→ Problem:
Could you print every record exactly as it stands?

→ Exercise materials:
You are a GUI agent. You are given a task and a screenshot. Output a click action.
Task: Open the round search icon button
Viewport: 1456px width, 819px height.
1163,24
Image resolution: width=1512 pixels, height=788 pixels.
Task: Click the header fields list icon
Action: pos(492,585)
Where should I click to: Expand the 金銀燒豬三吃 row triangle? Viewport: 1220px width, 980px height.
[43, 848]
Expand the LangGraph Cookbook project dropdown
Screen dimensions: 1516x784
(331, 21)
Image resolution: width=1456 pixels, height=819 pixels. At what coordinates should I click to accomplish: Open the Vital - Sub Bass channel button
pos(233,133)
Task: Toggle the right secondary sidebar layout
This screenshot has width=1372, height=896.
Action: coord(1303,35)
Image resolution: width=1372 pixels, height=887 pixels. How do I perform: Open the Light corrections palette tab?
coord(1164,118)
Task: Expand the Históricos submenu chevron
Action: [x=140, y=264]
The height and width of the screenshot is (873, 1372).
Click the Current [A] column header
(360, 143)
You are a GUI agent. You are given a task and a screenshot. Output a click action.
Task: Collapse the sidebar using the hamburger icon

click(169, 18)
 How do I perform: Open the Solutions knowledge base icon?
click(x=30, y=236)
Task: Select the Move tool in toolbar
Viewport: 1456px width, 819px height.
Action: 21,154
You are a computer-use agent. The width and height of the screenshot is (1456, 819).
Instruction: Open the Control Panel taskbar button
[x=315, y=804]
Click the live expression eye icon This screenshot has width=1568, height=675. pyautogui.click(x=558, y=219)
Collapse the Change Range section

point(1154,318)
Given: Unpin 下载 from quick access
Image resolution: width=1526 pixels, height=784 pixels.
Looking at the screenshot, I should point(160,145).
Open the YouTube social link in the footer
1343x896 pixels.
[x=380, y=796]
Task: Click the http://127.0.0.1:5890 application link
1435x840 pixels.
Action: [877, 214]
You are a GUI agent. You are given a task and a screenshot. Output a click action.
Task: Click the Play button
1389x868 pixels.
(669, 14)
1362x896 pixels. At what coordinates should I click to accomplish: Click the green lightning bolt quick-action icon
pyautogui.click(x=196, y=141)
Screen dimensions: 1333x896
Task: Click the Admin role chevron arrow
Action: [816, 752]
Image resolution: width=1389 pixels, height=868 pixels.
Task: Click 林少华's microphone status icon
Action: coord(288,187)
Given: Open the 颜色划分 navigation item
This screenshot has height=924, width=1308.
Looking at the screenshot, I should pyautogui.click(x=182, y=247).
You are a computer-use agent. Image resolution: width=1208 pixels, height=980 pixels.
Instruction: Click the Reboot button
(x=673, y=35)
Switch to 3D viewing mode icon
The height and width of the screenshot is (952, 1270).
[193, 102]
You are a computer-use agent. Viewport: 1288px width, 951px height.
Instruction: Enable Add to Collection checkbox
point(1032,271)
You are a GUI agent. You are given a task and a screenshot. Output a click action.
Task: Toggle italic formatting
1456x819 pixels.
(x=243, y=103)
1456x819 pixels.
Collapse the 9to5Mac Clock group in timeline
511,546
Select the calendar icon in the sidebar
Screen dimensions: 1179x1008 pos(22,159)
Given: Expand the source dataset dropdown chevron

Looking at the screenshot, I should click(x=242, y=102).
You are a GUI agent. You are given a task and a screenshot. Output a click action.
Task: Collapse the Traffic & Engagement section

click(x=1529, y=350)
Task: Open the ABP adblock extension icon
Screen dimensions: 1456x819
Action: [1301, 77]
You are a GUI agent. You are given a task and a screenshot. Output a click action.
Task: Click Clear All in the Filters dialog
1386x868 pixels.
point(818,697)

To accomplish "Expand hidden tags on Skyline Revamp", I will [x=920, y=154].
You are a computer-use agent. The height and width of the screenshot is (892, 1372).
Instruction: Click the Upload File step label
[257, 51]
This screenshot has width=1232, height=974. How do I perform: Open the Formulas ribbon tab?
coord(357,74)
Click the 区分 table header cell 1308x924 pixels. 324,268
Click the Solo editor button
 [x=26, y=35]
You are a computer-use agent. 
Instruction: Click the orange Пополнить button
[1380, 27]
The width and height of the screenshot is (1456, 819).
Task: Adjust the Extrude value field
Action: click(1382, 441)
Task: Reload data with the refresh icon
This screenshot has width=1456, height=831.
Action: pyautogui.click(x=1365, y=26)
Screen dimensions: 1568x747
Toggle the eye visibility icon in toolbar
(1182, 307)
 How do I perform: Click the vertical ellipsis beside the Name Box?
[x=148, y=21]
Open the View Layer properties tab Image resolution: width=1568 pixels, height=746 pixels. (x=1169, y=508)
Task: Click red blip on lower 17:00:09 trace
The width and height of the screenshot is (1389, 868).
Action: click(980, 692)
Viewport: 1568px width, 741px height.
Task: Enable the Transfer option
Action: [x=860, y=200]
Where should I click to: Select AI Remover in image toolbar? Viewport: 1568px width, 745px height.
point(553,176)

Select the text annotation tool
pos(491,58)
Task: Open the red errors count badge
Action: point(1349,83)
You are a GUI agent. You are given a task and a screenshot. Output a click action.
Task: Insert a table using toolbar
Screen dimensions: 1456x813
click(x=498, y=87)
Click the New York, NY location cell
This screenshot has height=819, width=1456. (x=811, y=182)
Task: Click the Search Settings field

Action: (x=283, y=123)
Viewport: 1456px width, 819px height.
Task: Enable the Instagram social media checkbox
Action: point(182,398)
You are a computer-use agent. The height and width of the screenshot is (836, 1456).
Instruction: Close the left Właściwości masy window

→ Result of the exercise:
You are a GUI agent. You are given a task and a screenshot. Output a click action.
Task: Open the round search icon button
Viewport: 1456px width, 819px height.
1163,24
Image resolution: width=1512 pixels, height=788 pixels.
Task: Click the header fields list icon
Action: pos(492,585)
Where should I click to: Expand the 金銀燒豬三吃 row triangle? Viewport: 1220px width, 980px height.
[43, 848]
Expand the LangGraph Cookbook project dropdown
Screen dimensions: 1516x784
(331, 21)
Image resolution: width=1456 pixels, height=819 pixels. At what coordinates should I click to accomplish: Open the Vital - Sub Bass channel button
pos(233,133)
Task: Toggle the right secondary sidebar layout
This screenshot has width=1372, height=896.
Action: coord(1303,35)
Image resolution: width=1372 pixels, height=887 pixels. How do I perform: Open the Light corrections palette tab?
coord(1164,118)
Task: Expand the Históricos submenu chevron
Action: [x=140, y=264]
The height and width of the screenshot is (873, 1372).
Click the Current [A] column header
(360, 143)
You are a GUI agent. You are given a task and a screenshot. Output a click action.
Task: Collapse the sidebar using the hamburger icon

click(169, 18)
 How do I perform: Open the Solutions knowledge base icon?
click(x=30, y=236)
Task: Select the Move tool in toolbar
Viewport: 1456px width, 819px height.
Action: 21,154
You are a computer-use agent. The width and height of the screenshot is (1456, 819).
Instruction: Open the Control Panel taskbar button
[x=315, y=804]
Click the live expression eye icon This screenshot has width=1568, height=675. pyautogui.click(x=558, y=219)
Collapse the Change Range section

point(1154,318)
Given: Unpin 下载 from quick access
Image resolution: width=1526 pixels, height=784 pixels.
Looking at the screenshot, I should point(160,145).
Open the YouTube social link in the footer
1343x896 pixels.
[x=380, y=796]
Task: Click the http://127.0.0.1:5890 application link
1435x840 pixels.
Action: [877, 214]
You are a GUI agent. You are given a task and a screenshot. Output a click action.
Task: Click the Play button
1389x868 pixels.
(669, 14)
1362x896 pixels. At what coordinates should I click to accomplish: Click the green lightning bolt quick-action icon
pyautogui.click(x=196, y=141)
Screen dimensions: 1333x896
Task: Click the Admin role chevron arrow
Action: [816, 752]
Image resolution: width=1389 pixels, height=868 pixels.
Task: Click 林少华's microphone status icon
Action: coord(288,187)
Given: Open the 颜色划分 navigation item
This screenshot has height=924, width=1308.
Looking at the screenshot, I should pyautogui.click(x=182, y=247).
You are a computer-use agent. Image resolution: width=1208 pixels, height=980 pixels.
Instruction: Click the Reboot button
(x=673, y=35)
Switch to 3D viewing mode icon
The height and width of the screenshot is (952, 1270).
[193, 102]
You are a computer-use agent. Viewport: 1288px width, 951px height.
Instruction: Enable Add to Collection checkbox
point(1032,271)
You are a GUI agent. You are given a task and a screenshot. Output a click action.
Task: Toggle italic formatting
1456x819 pixels.
(x=243, y=103)
1456x819 pixels.
Collapse the 9to5Mac Clock group in timeline
511,546
Select the calendar icon in the sidebar
Screen dimensions: 1179x1008 pos(22,159)
Given: Expand the source dataset dropdown chevron

Looking at the screenshot, I should click(x=242, y=102).
You are a GUI agent. You are given a task and a screenshot. Output a click action.
Task: Collapse the Traffic & Engagement section

click(x=1529, y=350)
Task: Open the ABP adblock extension icon
Screen dimensions: 1456x819
Action: [1301, 77]
You are a GUI agent. You are given a task and a screenshot. Output a click action.
Task: Click Clear All in the Filters dialog
1386x868 pixels.
point(818,697)

To accomplish "Expand hidden tags on Skyline Revamp", I will [x=920, y=154].
You are a computer-use agent. The height and width of the screenshot is (892, 1372).
Instruction: Click the Upload File step label
[257, 51]
This screenshot has width=1232, height=974. How do I perform: Open the Formulas ribbon tab?
coord(357,74)
Click the 区分 table header cell 1308x924 pixels. 324,268
Click the Solo editor button
 [x=26, y=35]
You are a computer-use agent. 
Instruction: Click the orange Пополнить button
[1380, 27]
The width and height of the screenshot is (1456, 819).
Task: Adjust the Extrude value field
Action: click(1382, 441)
Task: Reload data with the refresh icon
This screenshot has width=1456, height=831.
Action: pyautogui.click(x=1365, y=26)
Screen dimensions: 1568x747
Toggle the eye visibility icon in toolbar
(1182, 307)
 How do I perform: Click the vertical ellipsis beside the Name Box?
[x=148, y=21]
Open the View Layer properties tab Image resolution: width=1568 pixels, height=746 pixels. (x=1169, y=508)
Task: Click red blip on lower 17:00:09 trace
The width and height of the screenshot is (1389, 868).
Action: click(980, 692)
Viewport: 1568px width, 741px height.
Task: Enable the Transfer option
Action: [x=860, y=200]
Where should I click to: Select AI Remover in image toolbar? Viewport: 1568px width, 745px height.
point(553,176)

Select the text annotation tool
pos(491,58)
Task: Open the red errors count badge
Action: point(1349,83)
You are a GUI agent. You are given a task and a screenshot. Output a click action.
Task: Insert a table using toolbar
Screen dimensions: 1456x813
click(x=498, y=87)
Click the New York, NY location cell
This screenshot has height=819, width=1456. (x=811, y=182)
Task: Click the Search Settings field

Action: (x=283, y=123)
Viewport: 1456px width, 819px height.
Task: Enable the Instagram social media checkbox
Action: point(182,398)
You are a computer-use agent. The height and width of the screenshot is (836, 1456).
Instruction: Close the left Właściwości masy window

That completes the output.